Obama, health care and the division of government powers

By Jesse Byrnes

jbyrnes@uccs.edu

Published: Monday, April 16, 2012

Updated: Monday, April 16, 2012

brockobama

Obama was surprised when the Supreme Court did not pass the Affordable Care Act.

Have strong views on the separation of church and state? You’re not alone. But what about the separation of powers within a government?

We all are aware of the political divisions in government, but less aware and adamant on the foundational, systematic divisions of governance – a key to keeping America a constitutional republic with an equal balance of power.

Remember the three branches of government? Executive, legislative and judicial. The President, Congress and Supreme Court of the United States.

Following the end of oral arguments in the Supreme Court concerning the Affordable Care Act (ACA), President Obama’s health care bill, the president said that he didn’t believe the Supreme Court would take “an unprecedented, extraordinary step of overturning a law that was passed by a strong majority of a democratically elected Congress.”

There are only a few problems with his remarks.

First, the House passed the health care law in March 2010 by a 219 to 212 margin. Hardly a “strong majority,” with every single Republican – and 34 Democrats – voting against it.

Second, the health care law has and will continue to remain unpopular with a strong majority of Americans. A recent Gallup poll shows that 72 percent believe the bill’s individual mandate is unconstitutional, and the law is only popular with 36 percent of those surveyed in a CBS/New York Times poll.

Third, the whole point of the Supreme Court is to ensure the constitutionality of bills passed by Congress and signed by the president, which is something we hope President Obama taught during his time as a constitutional law professor.

The White House has had a difficult time explaining and defending President Obama’s comments since, obviously, it would not be unprecedented for the Supreme Court to overturn a law based on its constitutionality.

On the grounds of having majority support, the law continues to drop in popularity. A Pew Research Center survey found that 23 percent of those surveyed had a less favorable view of the Affordable Care Act at the end of oral arguments in court, with only 7 percent leaving with a more favorable view.

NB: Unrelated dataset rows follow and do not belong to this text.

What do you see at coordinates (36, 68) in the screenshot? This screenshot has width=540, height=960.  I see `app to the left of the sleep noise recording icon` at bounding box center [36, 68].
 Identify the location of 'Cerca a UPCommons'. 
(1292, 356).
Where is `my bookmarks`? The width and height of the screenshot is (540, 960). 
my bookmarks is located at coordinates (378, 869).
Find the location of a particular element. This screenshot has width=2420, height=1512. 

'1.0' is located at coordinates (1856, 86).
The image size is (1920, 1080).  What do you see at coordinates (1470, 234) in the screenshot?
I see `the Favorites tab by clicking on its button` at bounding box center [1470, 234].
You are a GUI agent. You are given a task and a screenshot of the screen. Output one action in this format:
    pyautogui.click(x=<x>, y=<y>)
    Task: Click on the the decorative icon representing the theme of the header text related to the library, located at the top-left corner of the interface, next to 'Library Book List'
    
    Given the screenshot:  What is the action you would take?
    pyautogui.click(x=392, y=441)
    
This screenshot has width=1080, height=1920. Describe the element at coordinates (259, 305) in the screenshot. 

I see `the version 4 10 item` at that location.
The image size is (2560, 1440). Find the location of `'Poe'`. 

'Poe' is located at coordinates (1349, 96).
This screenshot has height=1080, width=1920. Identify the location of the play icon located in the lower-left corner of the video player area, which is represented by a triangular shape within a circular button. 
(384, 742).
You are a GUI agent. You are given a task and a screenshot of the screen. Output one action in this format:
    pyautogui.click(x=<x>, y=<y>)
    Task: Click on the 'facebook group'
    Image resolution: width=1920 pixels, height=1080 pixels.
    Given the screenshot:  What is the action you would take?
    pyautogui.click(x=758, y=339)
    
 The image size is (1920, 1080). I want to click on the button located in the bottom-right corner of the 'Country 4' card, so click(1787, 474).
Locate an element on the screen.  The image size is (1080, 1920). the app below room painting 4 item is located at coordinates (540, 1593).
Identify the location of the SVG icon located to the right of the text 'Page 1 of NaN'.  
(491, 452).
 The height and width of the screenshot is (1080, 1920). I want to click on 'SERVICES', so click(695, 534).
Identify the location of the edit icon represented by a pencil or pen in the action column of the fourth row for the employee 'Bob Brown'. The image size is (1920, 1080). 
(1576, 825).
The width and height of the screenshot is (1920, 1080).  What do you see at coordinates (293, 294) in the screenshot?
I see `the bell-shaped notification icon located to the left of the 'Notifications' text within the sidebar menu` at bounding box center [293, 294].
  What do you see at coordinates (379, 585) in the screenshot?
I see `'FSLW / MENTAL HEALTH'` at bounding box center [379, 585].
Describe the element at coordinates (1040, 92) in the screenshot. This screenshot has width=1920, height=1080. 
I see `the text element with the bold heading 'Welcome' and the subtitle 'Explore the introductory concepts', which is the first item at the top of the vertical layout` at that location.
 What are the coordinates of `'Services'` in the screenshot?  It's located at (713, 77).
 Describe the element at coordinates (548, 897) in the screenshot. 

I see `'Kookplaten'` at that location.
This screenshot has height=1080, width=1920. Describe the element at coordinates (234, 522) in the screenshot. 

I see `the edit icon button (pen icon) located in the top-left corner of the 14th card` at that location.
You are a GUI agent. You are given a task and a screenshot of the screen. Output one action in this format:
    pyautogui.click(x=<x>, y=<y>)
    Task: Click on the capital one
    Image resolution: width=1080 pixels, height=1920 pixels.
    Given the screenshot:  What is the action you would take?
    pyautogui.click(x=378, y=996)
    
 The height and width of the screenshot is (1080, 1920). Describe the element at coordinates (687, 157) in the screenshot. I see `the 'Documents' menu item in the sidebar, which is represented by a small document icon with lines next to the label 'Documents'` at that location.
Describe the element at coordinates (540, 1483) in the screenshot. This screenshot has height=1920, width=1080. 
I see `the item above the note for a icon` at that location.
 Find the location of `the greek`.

President Obama has every right to try and tout the health care law as landmark legislation passed during his administration. It’s his baby, so naturally he wants to protect it.

However, President Obama has no business telling the American people (or in this case, the Supreme Court) that the Supreme Court should not do its job and judge the law based on its own constitutional merits just because they could potentially differ from his own.

The governing body of the nation was broken up into the three parts so that no one part had more power than the others. When the executive branch tries to suggest (some would say pressure) the judicial branch to rule a particular way, the balance is distorted.

It seems most agree that keeping checks and balances in government is the right way to go. An Easter Rasmussen poll shows that only 15 percent of those surveyed believe that the Supreme Court places too many restrictions on government activity, with twice as many thinking that the court doesn’t place enough restrictions.

No one wants a cat and mouse game between Congress and the President, or the President and the Supreme Court. But we do want the system to operate as it was designed to – which requires checks and balances.

Both parties are scrambling with back-up plans on what to do if the law is either upheld or overturned by the Supreme Court in June. Until then, both can show their support for the foundational division of power that helps keep our government in check. If they don’t, we have the power to vote them out of office come November.